Task requirements:
Rewrite every line of the entries below as a Markdown table with the columns "Row" and "Line," numbering the rows in order and leaving out blank lines.

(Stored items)

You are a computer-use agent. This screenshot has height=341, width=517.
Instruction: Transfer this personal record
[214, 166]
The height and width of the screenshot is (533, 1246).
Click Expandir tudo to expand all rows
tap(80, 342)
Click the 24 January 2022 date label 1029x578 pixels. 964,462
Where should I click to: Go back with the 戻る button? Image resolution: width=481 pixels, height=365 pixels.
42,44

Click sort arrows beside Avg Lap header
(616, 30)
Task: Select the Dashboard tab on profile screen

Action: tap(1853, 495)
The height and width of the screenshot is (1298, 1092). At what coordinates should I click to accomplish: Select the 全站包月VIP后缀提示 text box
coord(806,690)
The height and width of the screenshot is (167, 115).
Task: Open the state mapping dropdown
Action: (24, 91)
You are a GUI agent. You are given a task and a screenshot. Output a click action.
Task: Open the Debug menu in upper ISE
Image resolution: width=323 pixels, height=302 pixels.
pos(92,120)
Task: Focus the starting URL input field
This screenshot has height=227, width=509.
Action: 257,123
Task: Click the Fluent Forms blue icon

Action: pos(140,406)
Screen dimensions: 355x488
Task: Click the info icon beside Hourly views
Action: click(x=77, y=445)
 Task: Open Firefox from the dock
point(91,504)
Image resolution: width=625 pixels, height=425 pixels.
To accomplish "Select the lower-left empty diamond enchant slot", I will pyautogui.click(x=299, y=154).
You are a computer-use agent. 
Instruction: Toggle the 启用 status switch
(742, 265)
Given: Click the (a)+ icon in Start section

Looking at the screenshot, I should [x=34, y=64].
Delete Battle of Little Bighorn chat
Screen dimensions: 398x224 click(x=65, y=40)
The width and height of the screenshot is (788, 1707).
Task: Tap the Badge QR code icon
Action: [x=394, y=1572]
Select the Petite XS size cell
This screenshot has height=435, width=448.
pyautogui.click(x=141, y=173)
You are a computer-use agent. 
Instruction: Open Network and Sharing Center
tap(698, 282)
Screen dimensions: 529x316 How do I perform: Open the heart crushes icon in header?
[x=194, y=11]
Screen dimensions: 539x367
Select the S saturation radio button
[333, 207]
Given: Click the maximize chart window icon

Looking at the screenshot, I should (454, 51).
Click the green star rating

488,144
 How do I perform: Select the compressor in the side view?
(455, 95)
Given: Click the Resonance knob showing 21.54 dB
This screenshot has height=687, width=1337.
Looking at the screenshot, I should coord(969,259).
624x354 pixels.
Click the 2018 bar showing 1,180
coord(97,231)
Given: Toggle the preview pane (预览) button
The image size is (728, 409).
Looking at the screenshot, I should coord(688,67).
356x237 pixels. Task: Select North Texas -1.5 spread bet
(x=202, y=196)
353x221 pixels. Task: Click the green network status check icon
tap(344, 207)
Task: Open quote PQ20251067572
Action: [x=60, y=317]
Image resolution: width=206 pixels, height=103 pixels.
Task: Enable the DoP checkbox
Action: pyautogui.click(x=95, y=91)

The output:
| Row | Line |
|---|---|
| 1 | You are a computer-use agent. This screenshot has height=341, width=517. |
| 2 | Instruction: Transfer this personal record |
| 3 | [214, 166] |
| 4 | The height and width of the screenshot is (533, 1246). |
| 5 | Click Expandir tudo to expand all rows |
| 6 | tap(80, 342) |
| 7 | Click the 24 January 2022 date label 1029x578 pixels. 964,462 |
| 8 | Where should I click to: Go back with the 戻る button? Image resolution: width=481 pixels, height=365 pixels. |
| 9 | 42,44 |
| 10 | Click sort arrows beside Avg Lap header |
| 11 | (616, 30) |
| 12 | Task: Select the Dashboard tab on profile screen |
| 13 | Action: tap(1853, 495) |
| 14 | The height and width of the screenshot is (1298, 1092). At what coordinates should I click to accomplish: Select the 全站包月VIP后缀提示 text box |
| 15 | coord(806,690) |
| 16 | The height and width of the screenshot is (167, 115). |
| 17 | Task: Open the state mapping dropdown |
| 18 | Action: (24, 91) |
| 19 | You are a GUI agent. You are given a task and a screenshot. Output a click action. |
| 20 | Task: Open the Debug menu in upper ISE |
| 21 | Image resolution: width=323 pixels, height=302 pixels. |
| 22 | pos(92,120) |
| 23 | Task: Focus the starting URL input field |
| 24 | This screenshot has height=227, width=509. |
| 25 | Action: 257,123 |
| 26 | Task: Click the Fluent Forms blue icon |
| 27 | Action: pos(140,406) |
| 28 | Screen dimensions: 355x488 |
| 29 | Task: Click the info icon beside Hourly views |
| 30 | Action: click(x=77, y=445) |
| 31 |  Task: Open Firefox from the dock |
| 32 | point(91,504) |
| 33 | Image resolution: width=625 pixels, height=425 pixels. |
| 34 | To accomplish "Select the lower-left empty diamond enchant slot", I will pyautogui.click(x=299, y=154). |
| 35 | You are a computer-use agent.  |
| 36 | Instruction: Toggle the 启用 status switch |
| 37 | (742, 265) |
| 38 | Given: Click the (a)+ icon in Start section |
| 39 | Looking at the screenshot, I should [x=34, y=64]. |
| 40 | Delete Battle of Little Bighorn chat |
| 41 | Screen dimensions: 398x224 click(x=65, y=40) |
| 42 | The width and height of the screenshot is (788, 1707). |
| 43 | Task: Tap the Badge QR code icon |
| 44 | Action: [x=394, y=1572] |
| 45 | Select the Petite XS size cell |
| 46 | This screenshot has height=435, width=448. |
| 47 | pyautogui.click(x=141, y=173) |
| 48 | You are a computer-use agent.  |
| 49 | Instruction: Open Network and Sharing Center |
| 50 | tap(698, 282) |
| 51 | Screen dimensions: 529x316 How do I perform: Open the heart crushes icon in header? |
| 52 | [x=194, y=11] |
| 53 | Screen dimensions: 539x367 |
| 54 | Select the S saturation radio button |
| 55 | [333, 207] |
| 56 | Given: Click the maximize chart window icon |
| 57 | Looking at the screenshot, I should (454, 51). |
| 58 | Click the green star rating |
| 59 | 488,144 |
| 60 |  How do I perform: Select the compressor in the side view? |
| 61 | (455, 95) |
| 62 | Given: Click the Resonance knob showing 21.54 dB |
| 63 | This screenshot has height=687, width=1337. |
| 64 | Looking at the screenshot, I should coord(969,259). |
| 65 | 624x354 pixels. |
| 66 | Click the 2018 bar showing 1,180 |
| 67 | coord(97,231) |
| 68 | Given: Toggle the preview pane (预览) button |
| 69 | The image size is (728, 409). |
| 70 | Looking at the screenshot, I should coord(688,67). |
| 71 | 356x237 pixels. Task: Select North Texas -1.5 spread bet |
| 72 | (x=202, y=196) |
| 73 | 353x221 pixels. Task: Click the green network status check icon |
| 74 | tap(344, 207) |
| 75 | Task: Open quote PQ20251067572 |
| 76 | Action: [x=60, y=317] |
| 77 | Image resolution: width=206 pixels, height=103 pixels. |
| 78 | Task: Enable the DoP checkbox |
| 79 | Action: pyautogui.click(x=95, y=91) |